WHAT YOU ARE ASKED TO DO: Below are the data; count the lines with the string "each" in them and give that number only.

DATA FOR ANALYSIS:
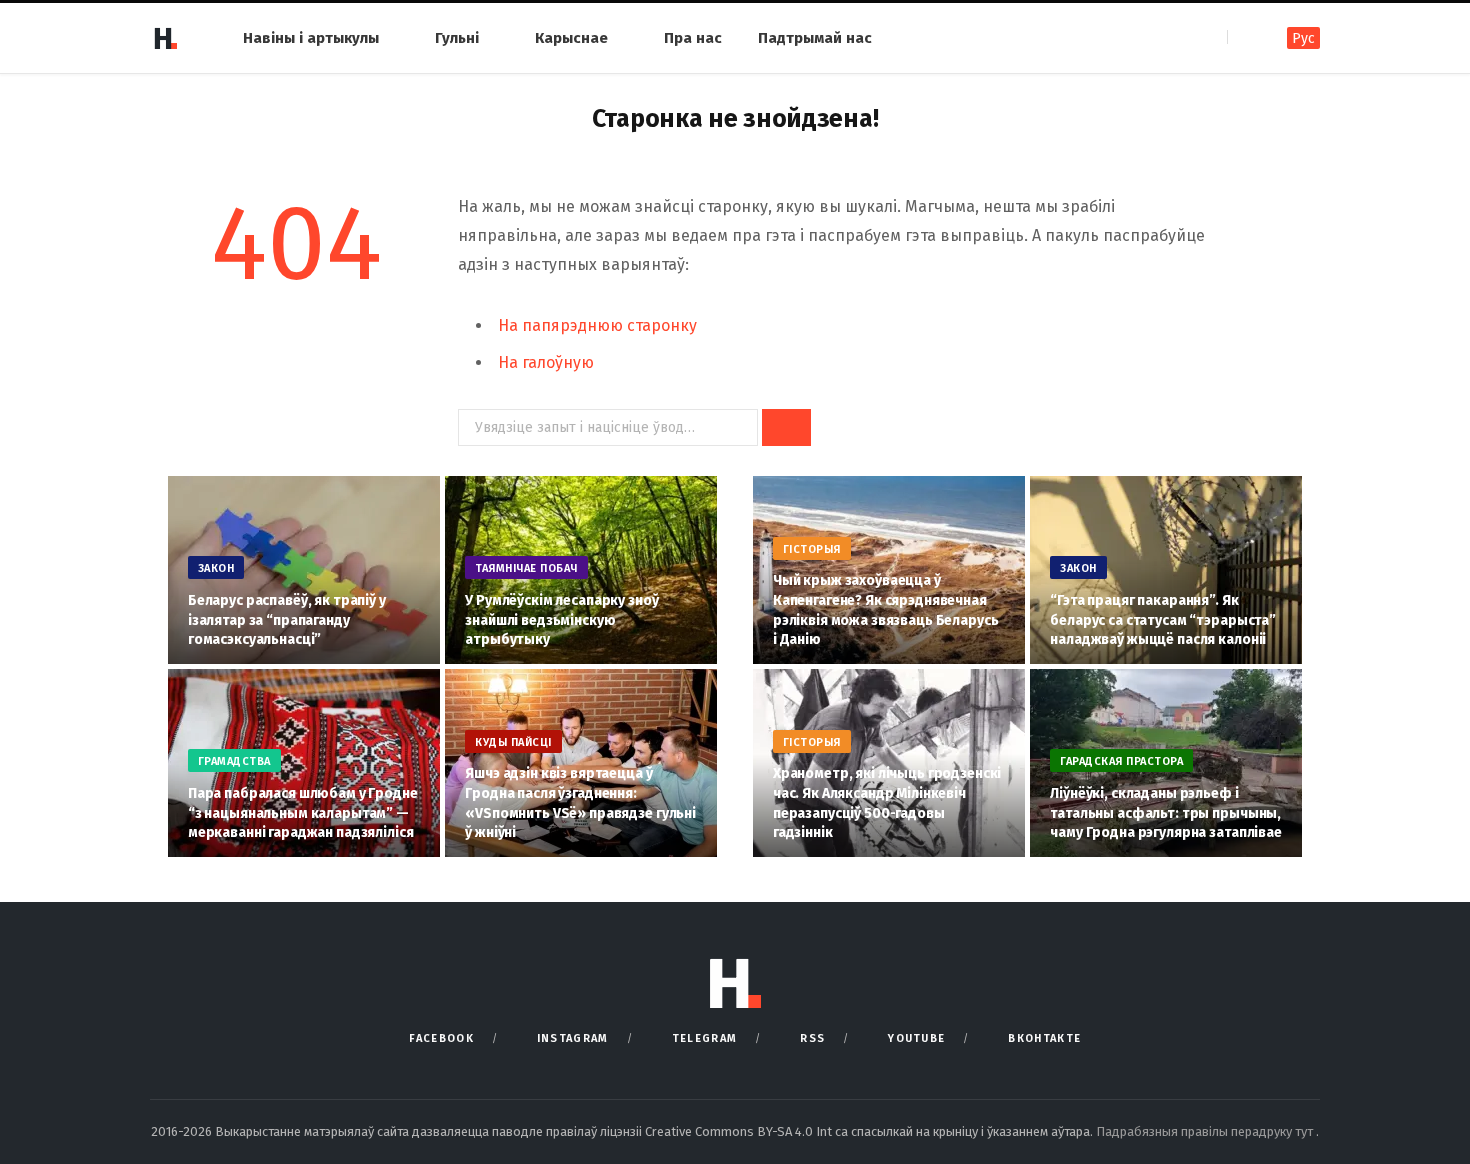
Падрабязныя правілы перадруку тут (1206, 1131)
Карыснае (571, 38)
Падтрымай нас (815, 38)
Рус (1303, 38)
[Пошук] (1244, 37)
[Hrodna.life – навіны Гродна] (165, 38)
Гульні (457, 38)
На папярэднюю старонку (597, 325)
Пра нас (693, 38)
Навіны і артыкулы (311, 38)
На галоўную (546, 362)
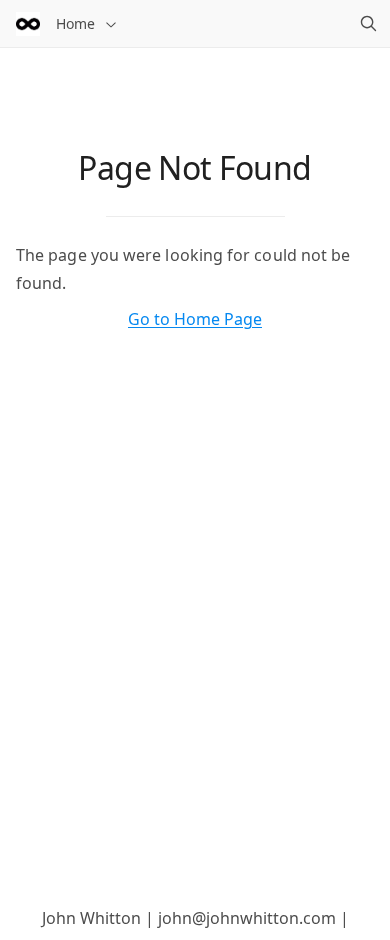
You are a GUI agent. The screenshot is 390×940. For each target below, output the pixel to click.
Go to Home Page (195, 319)
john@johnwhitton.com (247, 918)
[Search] (368, 24)
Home (75, 23)
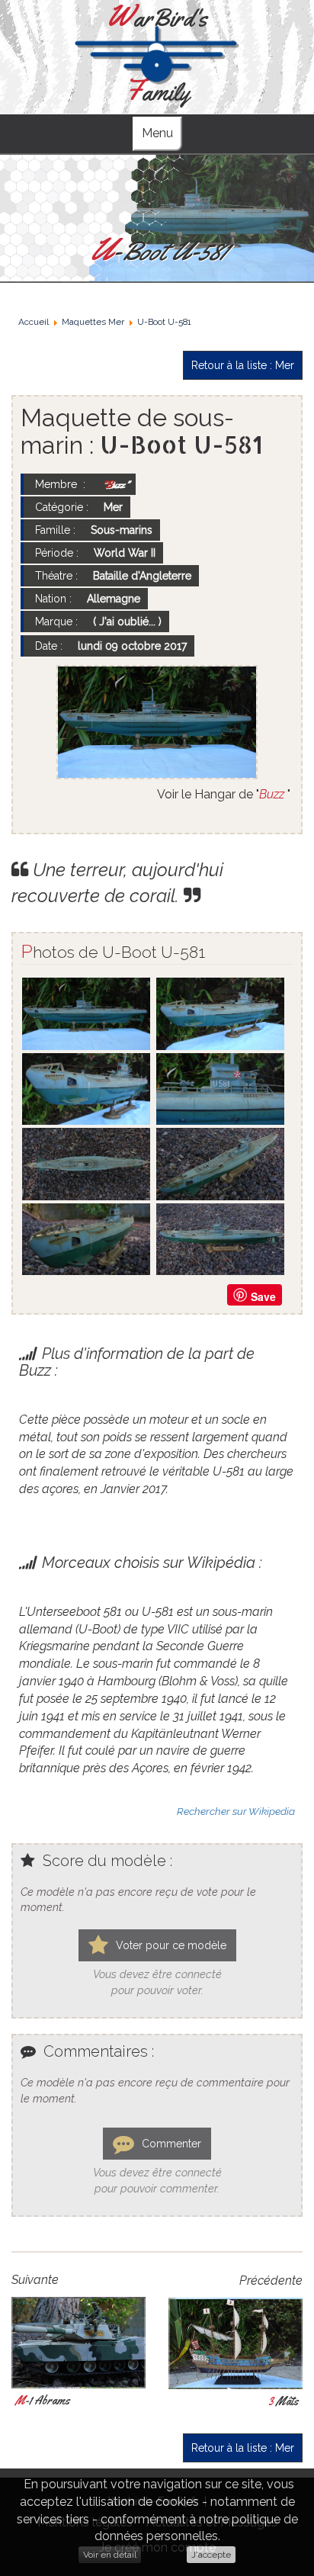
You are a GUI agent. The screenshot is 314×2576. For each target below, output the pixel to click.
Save (263, 1296)
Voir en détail (109, 2554)
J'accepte (211, 2554)
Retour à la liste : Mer (242, 365)
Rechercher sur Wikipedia (236, 1811)
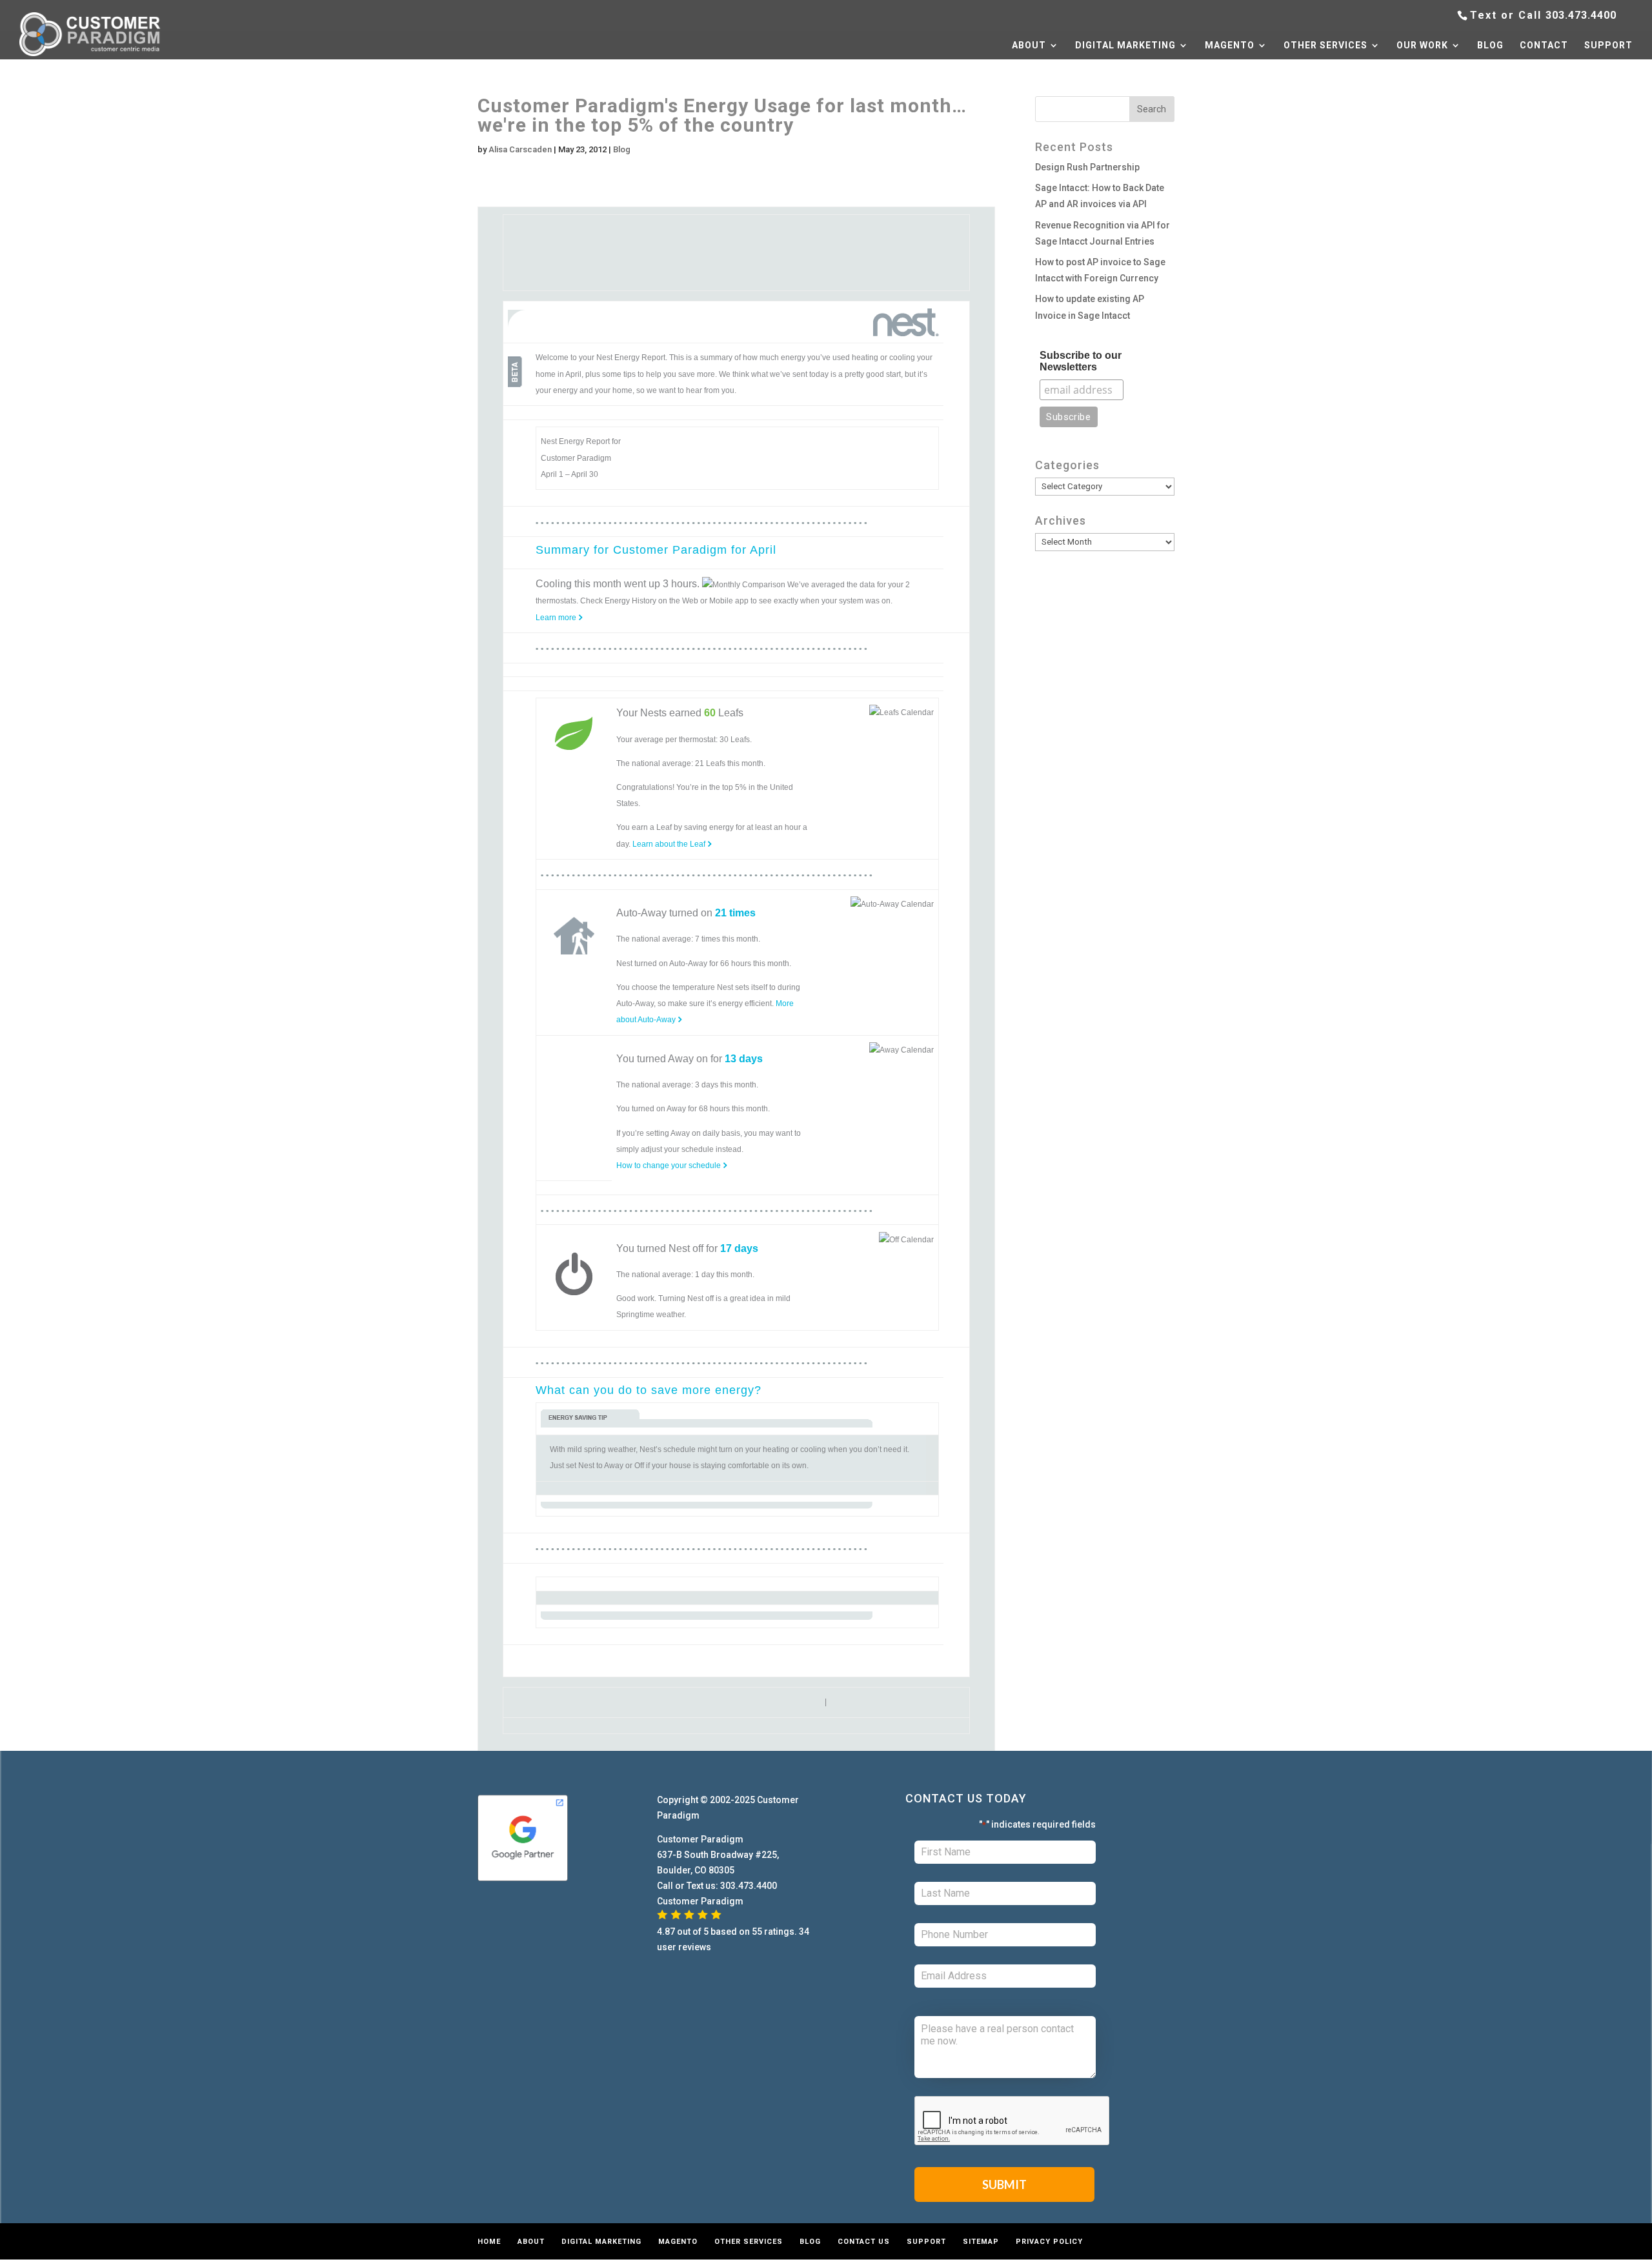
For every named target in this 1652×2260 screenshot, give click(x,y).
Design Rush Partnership (1087, 167)
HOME (489, 2241)
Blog (621, 149)
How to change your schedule (669, 1165)
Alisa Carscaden (520, 149)
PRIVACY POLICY (1049, 2241)
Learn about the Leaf (669, 844)
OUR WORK (1422, 45)
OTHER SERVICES (1325, 45)
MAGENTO (1229, 45)
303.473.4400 (1581, 15)
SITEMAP (981, 2241)
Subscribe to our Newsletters (1081, 361)
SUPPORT (1608, 45)
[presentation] (1012, 2121)
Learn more (557, 617)
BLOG (1490, 45)
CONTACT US (864, 2241)
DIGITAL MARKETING (1125, 45)
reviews (694, 1947)
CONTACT (1544, 45)
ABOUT (1029, 45)
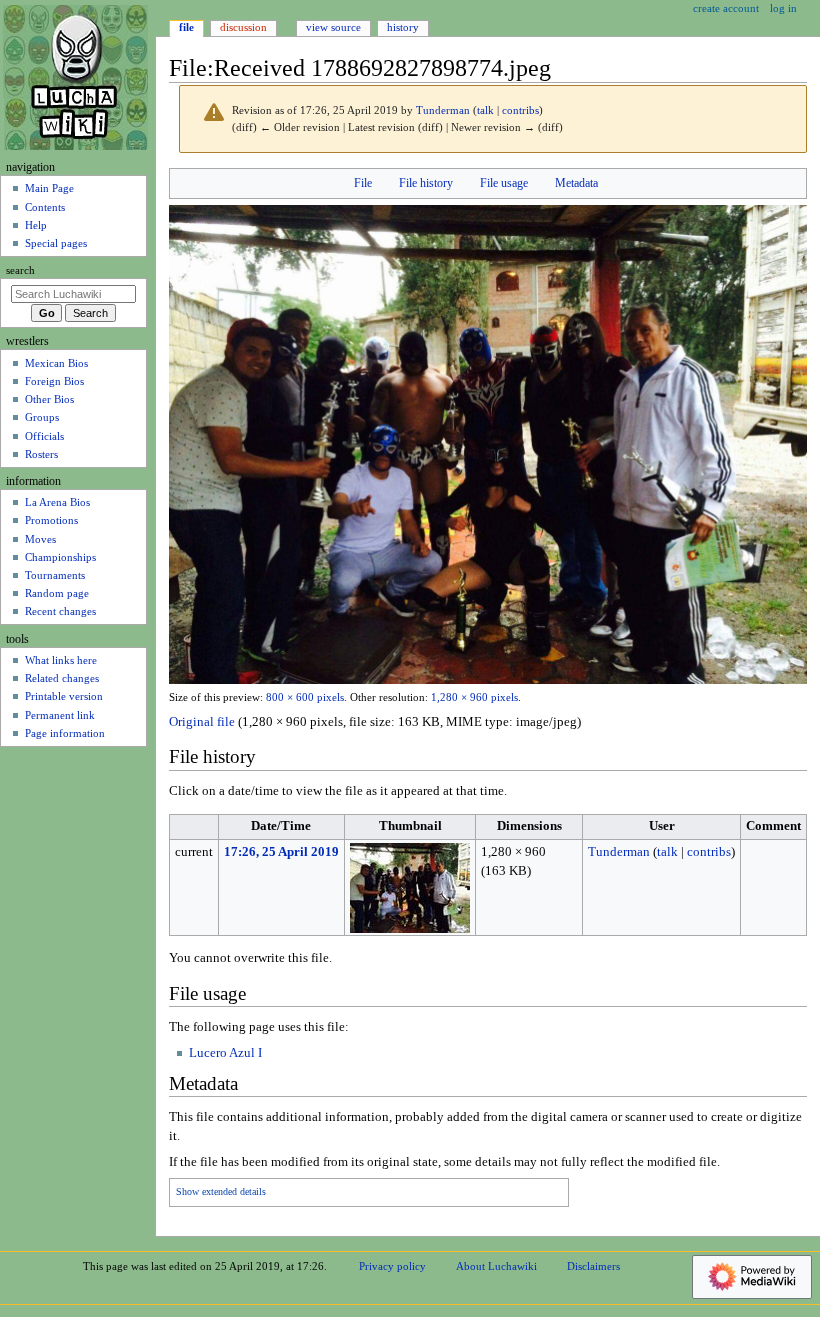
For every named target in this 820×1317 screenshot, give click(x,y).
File (363, 183)
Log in (783, 8)
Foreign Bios (54, 381)
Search (20, 270)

ANSWER TO THE PROBLEM: 2